Will Win: One Battle After Another

Upset: Sinners

For weeks, the race has been a toss-up between these two. One Battle, about revolution rooted in American counterculture, is exactly the kind of film the industry’s old guard — who once cheered Robert Altman and John Cassavetes — will rally behind. Sinners, pushing for black representation, carries its own cultural momentum. However, One Battle’s PGA, DGA and Bafta wins have all but written the result. The upset, if it comes, will likely be a statement from a new generation of voters.

DIRECTOR

Will Win/Should Win: Paul Thomas Anderson, One Battle After Another

Upset: Ryan Coogler, Sinners

Surprise! Anderson has never won an Oscar. That is an injustice, not a minor oversight. One Battle is a director’s film through and through, and every major directorial award this season has all but locked the win for Anderson. If Coogler wins, it will be from the younger lot’s momentum.

CASTING

Will Win: Sinners

Should Win: Hamnet

Upset: One Battle After Another

Sinners’ casting is arguably its strongest creative achievement. Michael B. Jordan plays twin brothers — Smoke and Stack — two men shaped by the same blood but pulled in opposite directions by ambition and loyalty. The ensemble around him — Hailee Steinfeld, Miles Caton, Delroy Lindo, Wunmi Mosaku — is equally effective as a whole.

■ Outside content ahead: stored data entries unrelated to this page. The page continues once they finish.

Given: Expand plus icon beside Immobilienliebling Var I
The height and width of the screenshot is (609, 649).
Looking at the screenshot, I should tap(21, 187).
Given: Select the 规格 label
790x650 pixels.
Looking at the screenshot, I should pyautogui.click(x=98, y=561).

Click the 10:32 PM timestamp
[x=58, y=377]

Paul Mescal, Jessie Buckley, Emily Watson and others in Hamnet, in Icon’s opinion, earn the should-win because one might not immediately think of these actors for the film, yet they naturally fit the era and tone of Maggie O’Farrell’s novel. The Casting Society of America’s Artios Award and SAG’s Ensemble are the guild indicators here, and they tilt toward Sinners.

ACTOR IN A LEADING ROLE

Will Win: Michael B. Jordan, Sinners

Should Win: Ethan Hawke, Blue Moon

Upset: Leonardo DiCaprio, One Battle After Another

Jordan’s performance is effective, but not the strongest in the line-up. DiCaprio already has an Oscar. In a fair world — and the Oscars are rarely that — Hawke would win. He transforms himself entirely for Blue Moon, playing Lorenz Hart, the lyricist of musical maestro Richard Rodgers, before Rodgers partnered with Hammerstein. Sidelining Hawke has been one of the bigger injustices of this year.

ACTRESS IN A LEADING ROLE

Will Win: Jessie Buckley, Hamnet

Should Win: Rose Byrne, If I Had Legs I’d Kick You

Buckley has wins to back her extraordinary performance, but Byrne’s film is the one that truly haunts the core. If I Had Legs I’d Kick You tells the story of a mother whose gravely ill daughter is confined to a motel when their house is flooded. In different ways, both are prisoners of debilitating circumstances. The camera is locked on Byrne for most of the film, never straying, as she gives a career-defining, deeply layered performance that deserves far more attention than it has received.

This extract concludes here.